**Task to complete:** Without including pictures, set down every record exactly as it stands.

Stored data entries
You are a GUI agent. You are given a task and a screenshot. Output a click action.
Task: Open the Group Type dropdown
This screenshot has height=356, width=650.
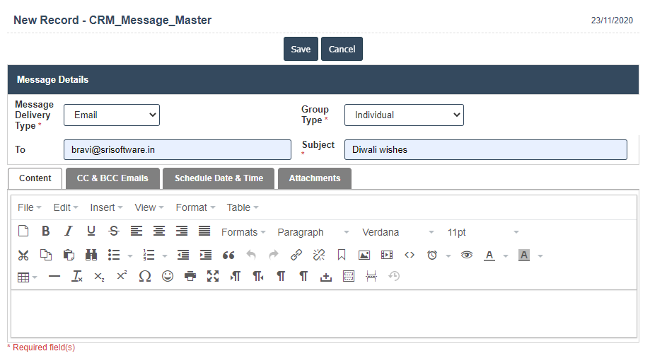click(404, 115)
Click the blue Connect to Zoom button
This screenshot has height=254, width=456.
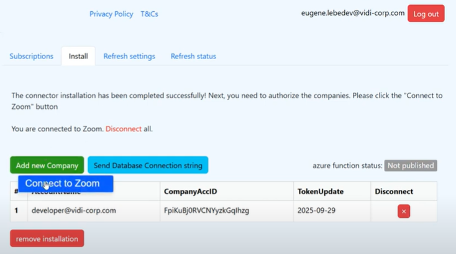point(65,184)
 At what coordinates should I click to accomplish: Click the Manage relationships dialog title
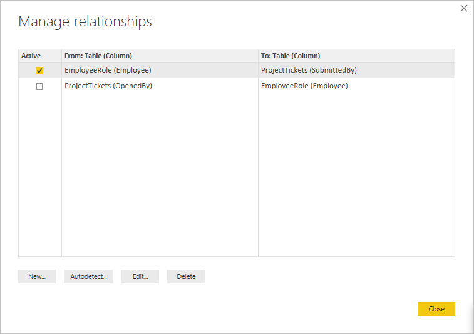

**Task output:**
You are a GUI agent. You are given a task and a screenshot. Output a click action.
Task: Open the Group Type dropdown
This screenshot has height=356, width=650.
click(404, 115)
Click the blue Connect to Zoom button
This screenshot has height=254, width=456.
point(65,184)
 At what coordinates should I click to accomplish: Click the Manage relationships dialog title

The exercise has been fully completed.